[Date Prev][Date Next]
[Chronological]
[Thread]
[Top]
Using attribute ba
Well, I haven't read through Jeff's reference in its entirety so the answer may
be contained therein. What I got from google before I posted this request is
that you essentially use attributes to define the various 'groupings' and then
use a search filter contained in an LDAP URL to find all entries that have that
attribute thereby deriving the contents of the 'group'. Since the attribute
is local to the individual entry, and potentially it was valued and is
maintained by an automated process, the addition or removal of that entry's
'group' attribute seems to provide its dynamic status.

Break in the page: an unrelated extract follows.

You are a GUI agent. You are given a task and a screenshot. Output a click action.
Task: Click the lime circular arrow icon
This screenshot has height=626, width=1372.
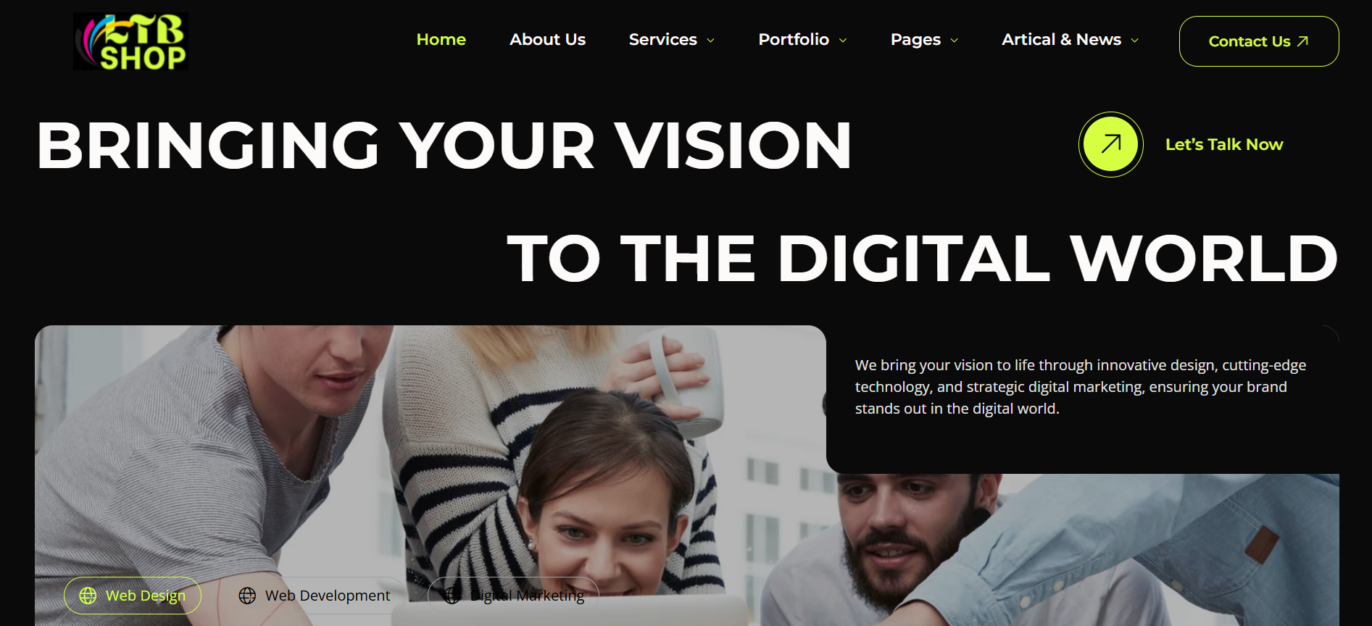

So my question now morphs into many. Do I understand dynamic groupings
correctly? If so is the concept a standard, a proposed standard, or a
proprietary idea implemented by a few vendors? Won't LDAP eventually run into
a hard limitation, or a performance limitation, using attribute based 'dynamic
groups' as I described above due to the large number of attributes that could
potentially end up in a single entry? The direction I'm heading in here is the
possibility of using dynamic groups as a form of role based access control.
Tod
Quanah Gibson-Mount wrote:
> --On Wednesday, May 28, 2003 10:24 AM -0700 Jeff Costlow <j.costlow@f5.com>
> wrote:
>
> > I don't know what iPlanet is doing, but this document has some good
> > stuff in it.
> > http://middleware.internet2.edu/dir/groups/draft-internet2-mace-dir-grou
> > ps-best-practices-01.html
>
> Interestingly enough, I wrote a note to OpenLDAP-software just a few days
> ago myself asking if it is possible to use dynamic groups in OpenLDAP-2.1.
> I've gotten 0 responses saying anything either way. I'm not convinced you
> can't, but I'm not convinced you can, either.
>
> --Quanah
>
> --
> Quanah Gibson-Mount
> Senior Systems Administrator
> ITSS/TSS/Computing Systems
> Stanford University
> GnuPG Public Key: http://www.stanford.edu/~quanah/pgp.html